■ **Texte retenu**:
^^^^^^^^

Allé voir Catch me if you can avec Mario. Ce Frank Abagnale Jr m'avait donné de bien vilaines idées il y a vingt et quelques années, une façon de nourrir ma jeune femme enceinte, qui m'avaient foutu dans une merde bien grasse, mais heureusement on m'avait jugé au tribunal juvénile, qui avait tenu compte de l'influence du livre sur mon esprit délicat.
Passé par Trait d'Union. Joie de voir mon fils y travailler dans la joie. De savoir où le trouver quelques heures par jour.
Mario: «Faut qu'on maigrisse, Christian. L'autre jour, dans le métro, je vois un de ces jeunes salopards en train de remonter l'escalier roulant descendant, à reculons! Je l'aurais étranglé, si j'avais pu l'attraper...»
Pas mis le nez dehors de toute la fin de semaine. Suis sage comme un mort.
Passé la nuit en rêve à extraire des tacots des eaux glauques de la Richelieu.
Une chance que mes amis (Phaneuf, Lemoine, Laverdure) ont la radio et qu'ils l'écoutent, sinon j'ignorerais encore que Jean Fugère a chaudement recensé Origines à R-C ce matin.

^^^^^^^^

■ **Consigne**:
Reproduisez intégralement le texte retenu ci-dessus, sans y changer un seul mot.

■ **Données brutes**:
^^^^^^^^

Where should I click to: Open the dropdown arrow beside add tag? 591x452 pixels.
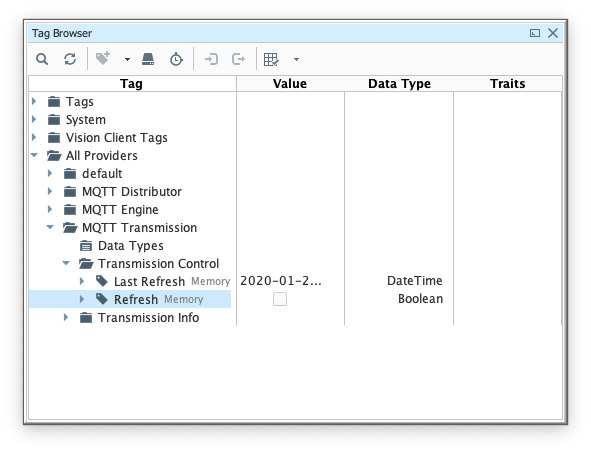127,59
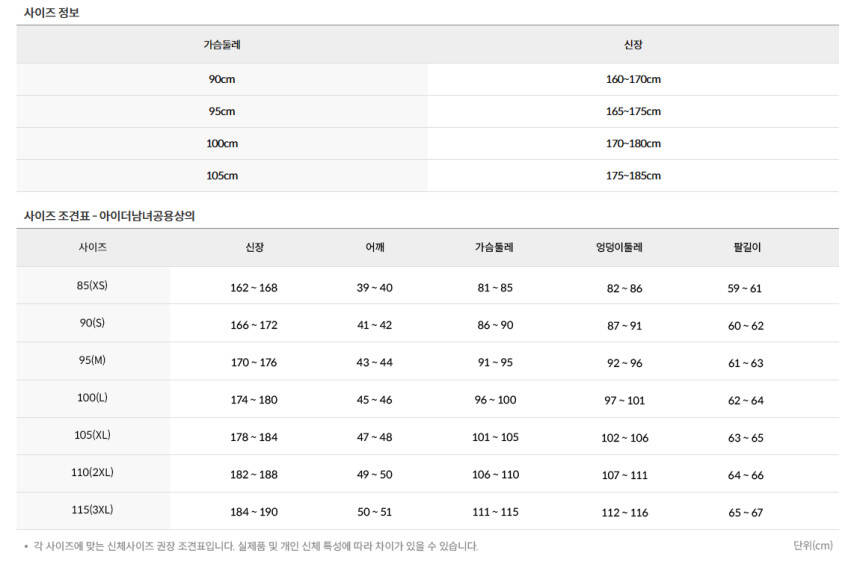Click the 165~175cm height cell

click(632, 112)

^^^^^^^^

■ **Solution proposée**:
Allé voir Catch me if you can avec Mario. Ce Frank Abagnale Jr m'avait donné de bien vilaines idées il y a vingt et quelques années, une façon de nourrir ma jeune femme enceinte, qui m'avaient foutu dans une merde bien grasse, mais heureusement on m'avait jugé au tribunal juvénile, qui avait tenu compte de l'influence du livre sur mon esprit délicat.
Passé par Trait d'Union. Joie de voir mon fils y travailler dans la joie. De savoir où le trouver quelques heures par jour.
Mario: «Faut qu'on maigrisse, Christian. L'autre jour, dans le métro, je vois un de ces jeunes salopards en train de remonter l'escalier roulant descendant, à reculons! Je l'aurais étranglé, si j'avais pu l'attraper...»
Pas mis le nez dehors de toute la fin de semaine. Suis sage comme un mort.
Passé la nuit en rêve à extraire des tacots des eaux glauques de la Richelieu.
Une chance que mes amis (Phaneuf, Lemoine, Laverdure) ont la radio et qu'ils l'écoutent, sinon j'ignorerais encore que Jean Fugère a chaudement recensé Origines à R-C ce matin.